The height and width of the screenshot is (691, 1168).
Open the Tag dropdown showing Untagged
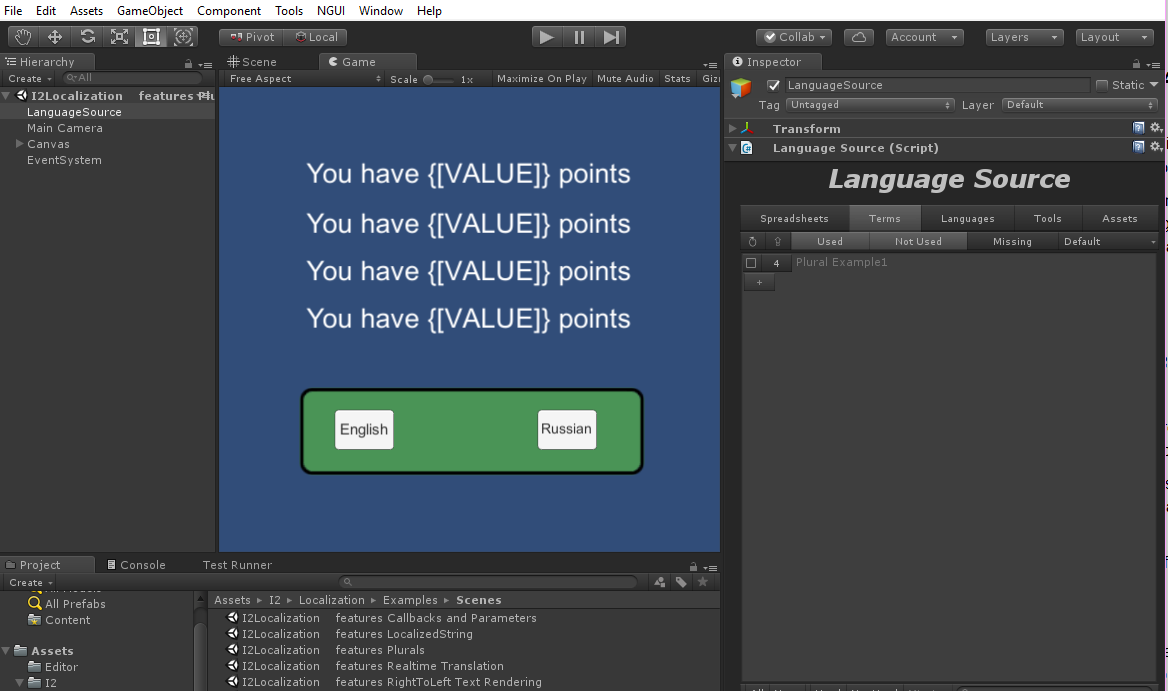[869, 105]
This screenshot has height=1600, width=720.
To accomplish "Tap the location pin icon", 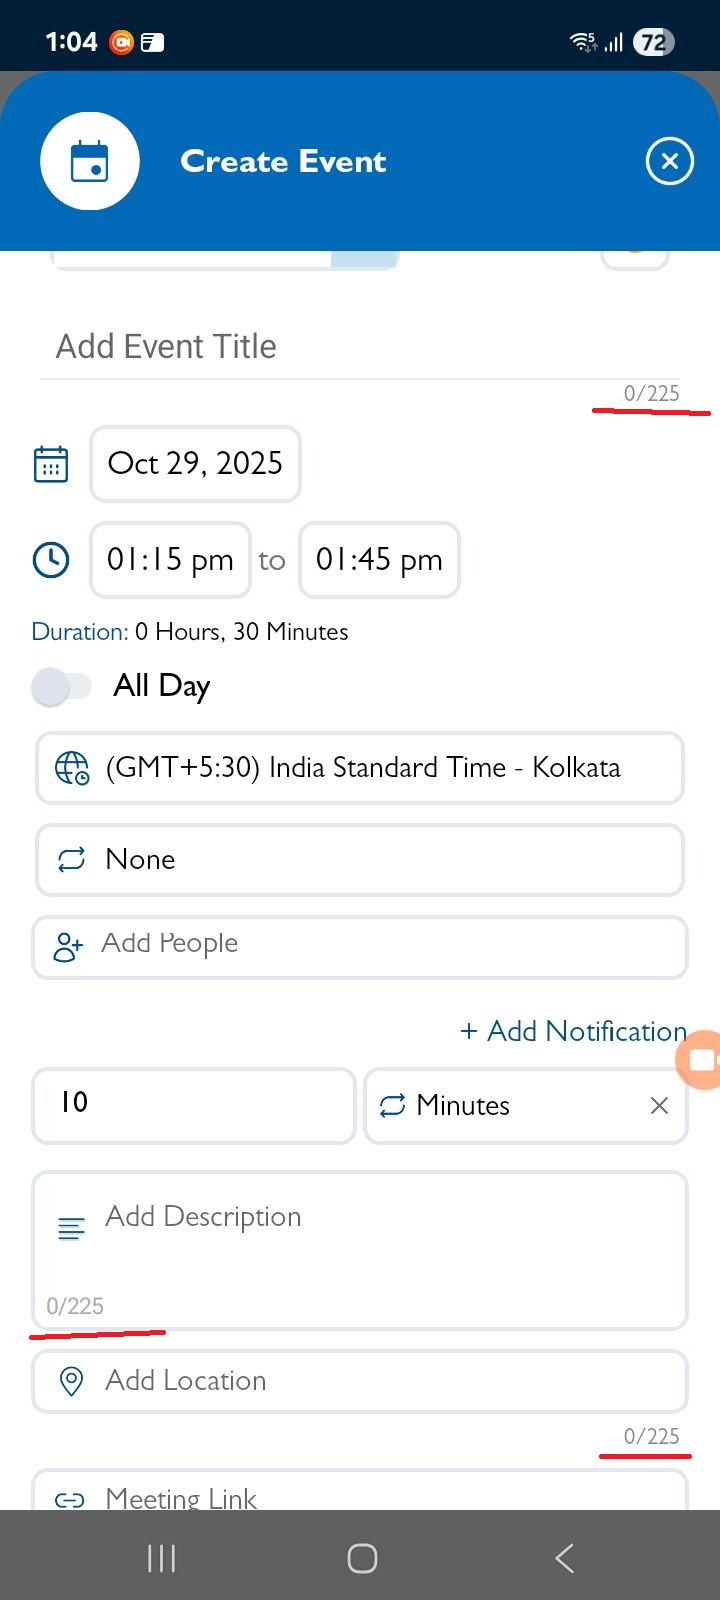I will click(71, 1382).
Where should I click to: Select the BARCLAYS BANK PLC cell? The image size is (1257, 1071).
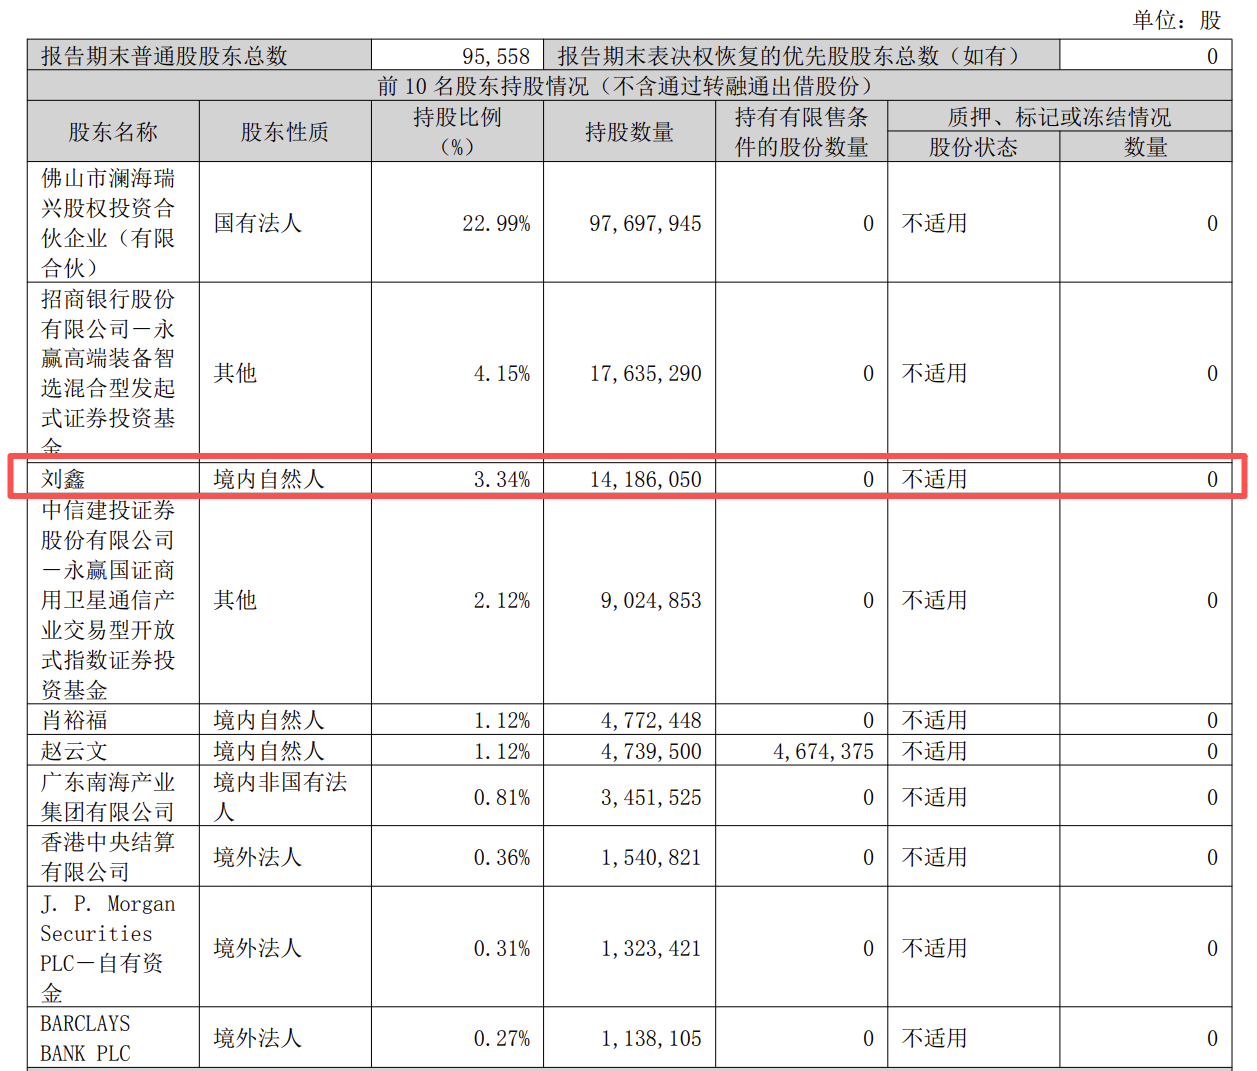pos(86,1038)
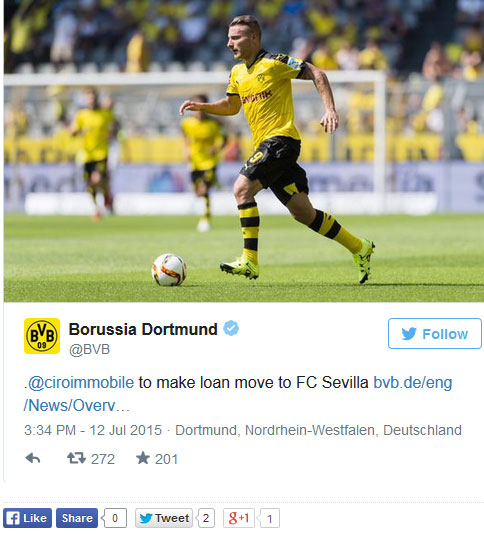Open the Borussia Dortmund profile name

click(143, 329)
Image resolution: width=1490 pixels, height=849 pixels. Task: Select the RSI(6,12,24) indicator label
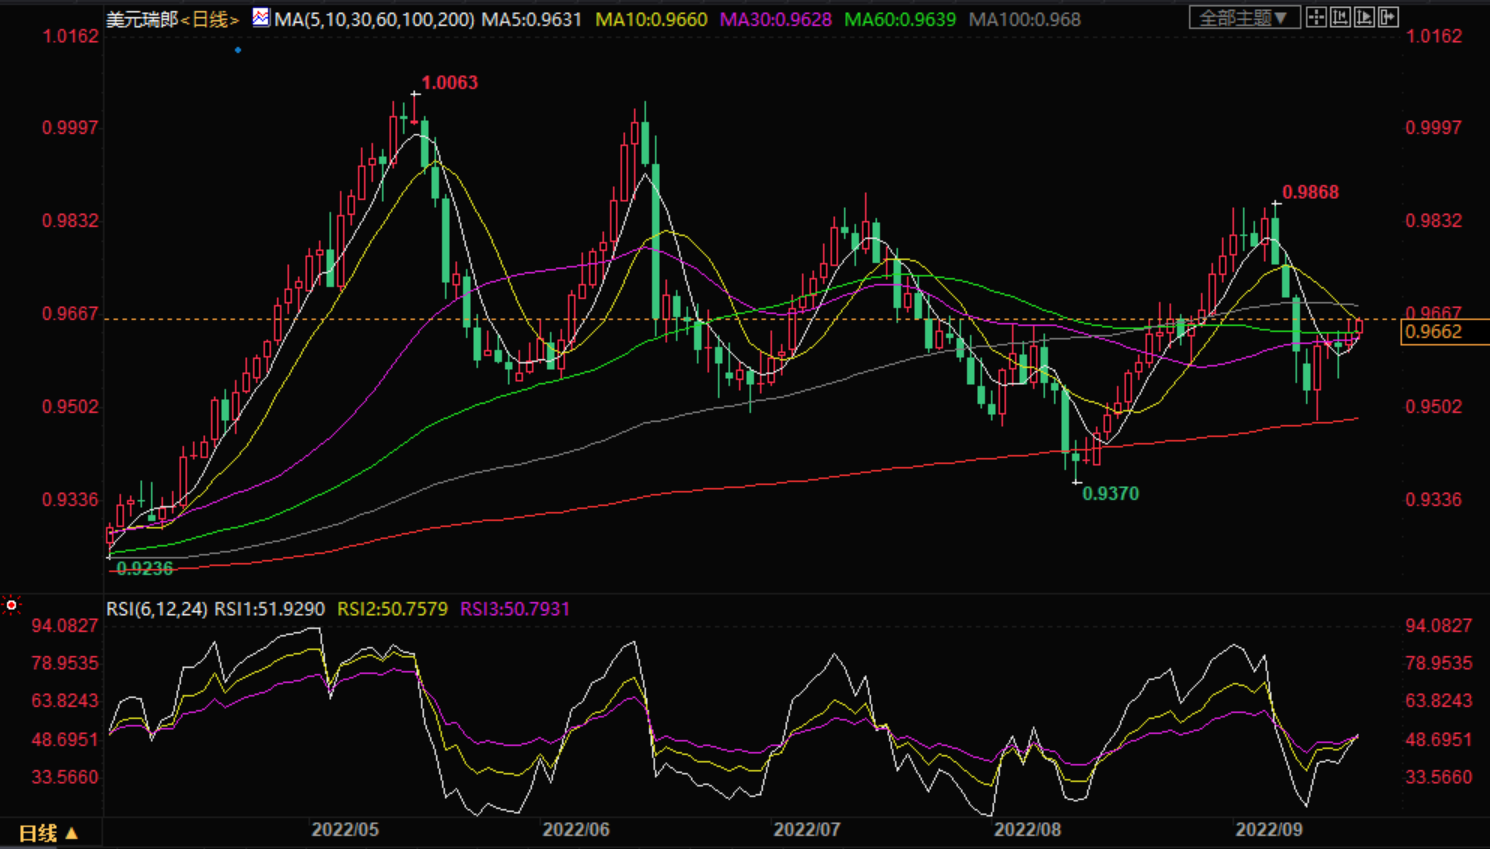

----

**Problem details**: Your reply should hold every line from the data that contains "height", copied in full.

**Written answer**:
The height and width of the screenshot is (691, 1168).
This screenshot has height=1600, width=720.
Image resolution: width=1490 pixels, height=849 pixels. Task: Select the RSI(6,12,24) indicator label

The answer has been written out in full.